Many parents leave their kids out of the conversation when it comes to financial matters. The first time their children really hear anything about individual purchasing power is at 18-years-old, when credit card companies target them. If the conversation starts then, the chance of your child falling into debt and poor spending habits is high. Money should never be a taboo topic at any age. 1) Discuss The Family's Purchases And Bills Talk about money whenever the opportunity arises. Whenever making purchases, discuss them with your child. Should I pay cash or credit? Don't leave them out of the loop when the check comes. Discuss tipping and service. When you sit down to do bills, show your children. Show them how much electricity is and how it is measured. Find and read to them interesting business examples, break it down into small explanations, and then ask them what they would do if they owned the company.
2) Define Risky vs.

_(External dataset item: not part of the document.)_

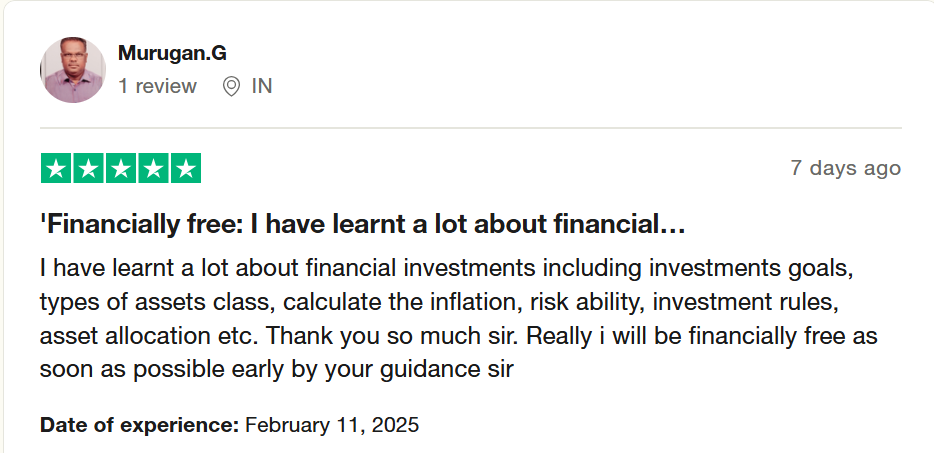Click the location pin icon
This screenshot has height=453, width=934.
pos(231,86)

Conservative Talk about what the two words mean and regularly point out examples in everyday life. You can also create mock circumstances that are "risky" for i nvesting and saving or make a game of it. For example, choose an unknown stock to follow and see if a pretend-investment produces a loss or a gain. Also discuss what gambling is and how investing differs. Then show them conservative investing examples with very little return. Discuss which is better in the short and long run and when it is foolish to invest and not to invest. 3) Start A Savings Account In Their Name
Many parents start an account for their child, but don't involve them in the details. This is a great time, if you haven't already done so, to open an account you both choose. Watch it grow together over time (albeit slowly) and discuss with them any current frustrations or excitement about future balances. Discuss the saving account's interest rate, returns, and possible bank options offered with savings accounts.
4) Give Them Mock Credit And A Budget Talk to them about credit ratings and show them good ratings and bad ratings. Explain when credit starts, how to decrease and increase your score, and how people and businesses use credit. Back to school shopping is perfect for this. Start with a lower budget and go to stores. Assess what is needed before spending and then set a strategy for what to purchase to remain within budget. Then discuss what else is needed after the budget is reached. Should everything else be put on a credit card? Explain how long it will take to pay back and how much it will be when interest is added and compare to the necessity. 5) Help Them Discover What's Behind The Job Children need to understand jobs aren't just about money, nor are they just about passion. Ideally, adults choose careers where where the salary they're comfortable earning intersects enough with the things they like doing. If they don't care about being rich, they can pick any job they're passionate about and vice versa. Set the tone for how money should be used as a tool or resource and not a motivator for happiness and career success.
Read the rest of the article here.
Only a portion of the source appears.